-- SUPPLIED DATA --
......
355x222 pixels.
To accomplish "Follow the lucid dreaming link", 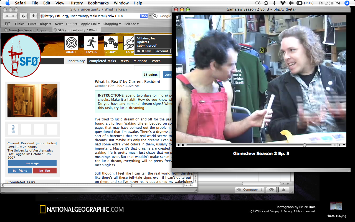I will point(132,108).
......
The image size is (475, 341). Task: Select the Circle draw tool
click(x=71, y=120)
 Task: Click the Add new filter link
......
-- GIVEN PROBLEM --
Recast the records from the line with "The image size" up to and including the line with "Task: Click the Add new filter link" as a JSON list of strings, one string per line, leaving out blank lines.

-- RESULT OF THE EXERCISE --
[
  "The image size is (475, 341). Task: Select the Circle draw tool",
  "click(x=71, y=120)",
  " Task: Click the Add new filter link"
]